Oprac.: Sebastian Przybył
Zwykła kontrola drogowa w Jeleniej Górze zamieniła się w aresztowanie 26-latka i jego 18-letniej partnerki. Mężczyzna znieważył funkcjonariuszy podczas zatrzymania, a jego dziewczyna zaatakowała ich, próbując wymusić wypuszczenie swojego chłopaka na wolność. Za swoje zachowanie odpowiedzą przed sądem.

Do zdarzenia doszło w poniedziałek około godz. 19. Patrolujący ulice miasta policjanci zauważyli mazdę, której kierowca na widok radiowozu wyraźnie przyspieszył i skręcił gwałtownie w inną ulicę. To podejrzane zachowanie skłoniło funkcjonariuszy do zatrzymania samochodu i przeprowadzenia kontroli drogowej.
Jelenia Góra. Kierowca chciał oszukać policjantów
Od początku nie było wiadomo, kto był kierowcą mazdy. Jak się okazało, 26-letni mieszkaniec Jeleniej Góry chciał wprowadzić w błąd policjantów i jeszcze przed przeprowadzeniem kontroli przesiadł się na fotel pasażera, by uniknąć odpowiedzialności. Współpasażerowie jednak zaprzeczyli jego wersji i potwierdzili, że to on był kierowcą.
Później okazało się, że 26-latek prowadził samochód mimo dwóch zakazów sądowych, z których jeden obowiązuje go do 2025 roku, a ponadto w aucie podróżowało sześć osób, choć powinno maksymalnie pięć. Policjanci wyczuli także woń alkoholu, a badanie trzeźwości potwierdziło, że mężczyzna miał promil alkoholu we krwi.
Na pomoc mężczyźnie przyszła jego 18-letnia partnerka
W trakcie kontroli 26-latek był agresywny, wulgarny oraz groził policjantom. Mimo to funkcjonariuszom udało się go zatrzymać i doprowadzić na komisariat, gdzie pojawiła się jego 18-letnia partnerka, która rzuciła się na policjantów, obrażała ich i naruszyła ich nietykalność.

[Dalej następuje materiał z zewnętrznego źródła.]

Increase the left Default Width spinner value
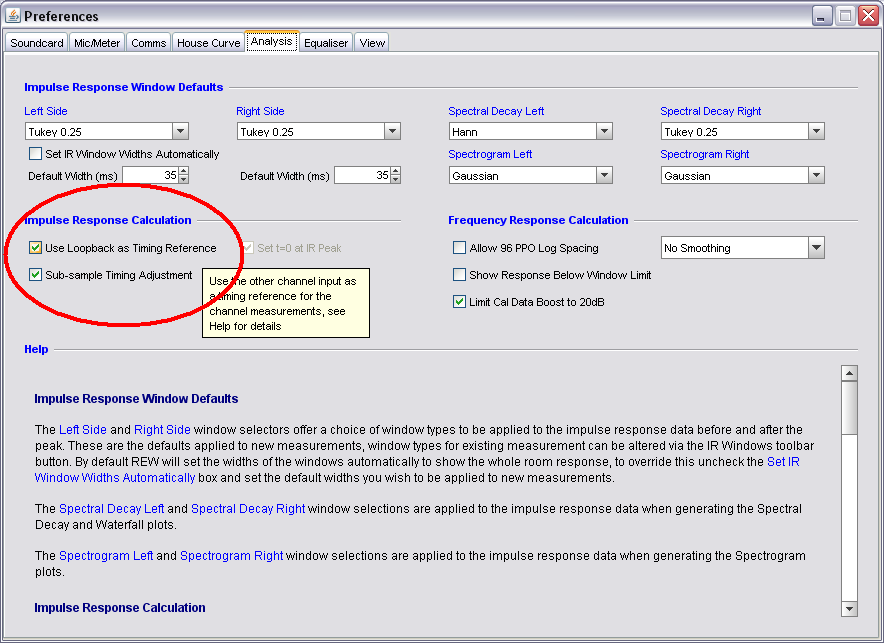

Na nic jednak zdała się jej próba, ponieważ i ona trafiła do policyjnego aresztu. Agresywny kierowca jest podejrzany o naruszenie zakazów sądowych, kierowanie pojazdem pod wpływem alkoholu, groźby karalne i zmuszanie policjantów do przerwania kontroli. Z kolei jego partnerka odpowie za naruszenie nietykalności cielesnej funkcjonariuszy oraz ich znieważenie. 26-latkowi grozi do pięciu lat więzienia, natomiast jego 18-letniej dziewczynie do trzech lat więzienia. Za swoje zachowanie odpowiedzą przed sądem.